タイムマシーンの薬

第3回 タイムマシーンの薬

石巻薬剤師会 理事 丹野 佳郎/2017年2月17日(金)公開

数ヶ月前、ある患者さんに、服薬指導をしているときのことでした。
「今している注射は、タイムマシーンに乗る薬だって、お医者さんに言われたよ。」と、にっこり笑顔で話されました。
「えっ」と驚いて、薬歴簿の既往症欄を確認すると、「C型肝炎・インターフェロンで治療中」とあり、なるほどと思いました。

1988年にC型肝炎ウイルスが発見され、C型肝炎が感染症であることが確認されました。 昔、輸血後肝炎ともいわれていたこの病気の主な感染ルートは、1960年代の売血による輸血や、1980年代の輸入非加熱血液製剤、麻薬、覚醒剤の注射器の使い回しでした。1994年以後は血液の検査法も確立し、献血による危険性は無くなりました。肝臓は「沈黙の臓器」ともいわれ、重症になるまで自覚症状も少なく、たまたま受けた健康診断で発見され、困惑する患者も多いのが事実です。C型肝炎は感染後20年、30年と長い年月を経て、ウイルスの増殖をともない、肝臓を蝕み、肝硬変を経て肝ガンになるケースが少なくありません。

[提供資料]
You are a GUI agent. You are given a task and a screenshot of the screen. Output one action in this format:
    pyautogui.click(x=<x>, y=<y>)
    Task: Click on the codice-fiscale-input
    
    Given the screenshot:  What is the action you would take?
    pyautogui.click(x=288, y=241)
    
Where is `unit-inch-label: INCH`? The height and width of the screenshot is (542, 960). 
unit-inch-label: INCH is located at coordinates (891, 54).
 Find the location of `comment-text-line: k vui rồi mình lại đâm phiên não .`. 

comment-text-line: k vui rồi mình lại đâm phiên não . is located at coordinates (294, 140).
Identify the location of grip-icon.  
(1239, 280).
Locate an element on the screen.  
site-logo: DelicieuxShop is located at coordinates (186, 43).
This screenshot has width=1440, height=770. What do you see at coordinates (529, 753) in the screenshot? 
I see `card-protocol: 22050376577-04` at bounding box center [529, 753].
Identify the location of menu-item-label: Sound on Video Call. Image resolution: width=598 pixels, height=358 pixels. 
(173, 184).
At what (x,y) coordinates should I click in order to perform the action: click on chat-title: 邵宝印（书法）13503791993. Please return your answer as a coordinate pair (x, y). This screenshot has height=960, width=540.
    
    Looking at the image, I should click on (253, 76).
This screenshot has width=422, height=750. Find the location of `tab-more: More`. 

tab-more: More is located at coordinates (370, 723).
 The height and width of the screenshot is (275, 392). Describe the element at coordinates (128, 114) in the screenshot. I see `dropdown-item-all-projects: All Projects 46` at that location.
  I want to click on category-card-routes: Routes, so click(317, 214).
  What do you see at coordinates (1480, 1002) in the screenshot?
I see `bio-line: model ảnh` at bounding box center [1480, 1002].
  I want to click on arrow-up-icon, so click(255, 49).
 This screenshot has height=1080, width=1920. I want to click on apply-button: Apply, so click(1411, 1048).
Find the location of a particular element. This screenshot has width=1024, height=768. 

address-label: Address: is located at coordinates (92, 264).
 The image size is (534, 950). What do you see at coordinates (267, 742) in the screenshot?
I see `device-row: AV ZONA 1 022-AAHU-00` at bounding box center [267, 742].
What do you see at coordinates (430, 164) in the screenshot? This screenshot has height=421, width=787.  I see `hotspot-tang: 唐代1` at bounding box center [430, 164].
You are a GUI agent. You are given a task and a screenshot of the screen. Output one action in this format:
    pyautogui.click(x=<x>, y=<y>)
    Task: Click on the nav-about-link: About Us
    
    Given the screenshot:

[設問]
**a)** C型肝炎に関する本文を読んで、次の問いに答えなさい。
(i) 患者さんは、今している注射について、お医者さんに何と言われましたか。
(ii) C型肝炎ウイルスが発見されたのは何年ですか。
(iii) 献血による危険性が無くなったのは何年以後ですか。
**b)** C型肝炎についての本文の最後の文に続けて、その先を書きなさい。
上の記録は、本文の内容とは関係がありません。

[各問の解答]
**a)**
(i) タイムマシーンに乗る薬だと言われた。
(ii) 1988年
(iii) 1994年以後

**b)**
現在、C型肝炎ウイルスの根治療法は、インターフェロン(IFN)だけで、ウイルスのタイプや、その量により効果に差があり、効果の期待できるグループの患者さんに実施されています。病気の進行を抑えるためには、ウイルスの完全除去、あるいは、ウイルスが完全に除去できなくても、ウイルス量を限りなく感染時に近い量まで減らすことにあります。

冒頭の患者さんが言った「タイムマシーンの薬」とは、インターフェロンの効果による、20年、30年前の感染初期の状態へのタイムトラべルのことでした。
インターフェロン療法では、長い人で半年間、週3回の通院が必要です。仕事をしながらの治療は、患者さんとって大変な負担があり、周囲の理解と協力が不可欠です。どんな良い薬にも副作用は伴います。投与初期にはインフルエンザのような発熱や、胃腸障害、全身倦怠感、後半ではうつ状態など多岐にわたります。

その後、この患者さんからも全身倦怠感があり仕事がつらいとのお話しが出ました。
患者さんの相談ごとにお答えし、より良い薬物治療の達成に貢献することも薬剤師の大切な仕事です。数日前、あの患者さんから半年間のインターフェロン療法が終わり、最初の検査ではウイルスが消えているとお電話を頂いたときには、タイムトラベル成功したかと、我がことのように喜びでいっぱいでした。

厚生労働省では、1994年以前に輸血の経験がある方に、検査を勧めています。早期発見、早期治療が重要です。輸血や血液製剤での治療したことのある方はぜひ専門医の受診をお勧めします。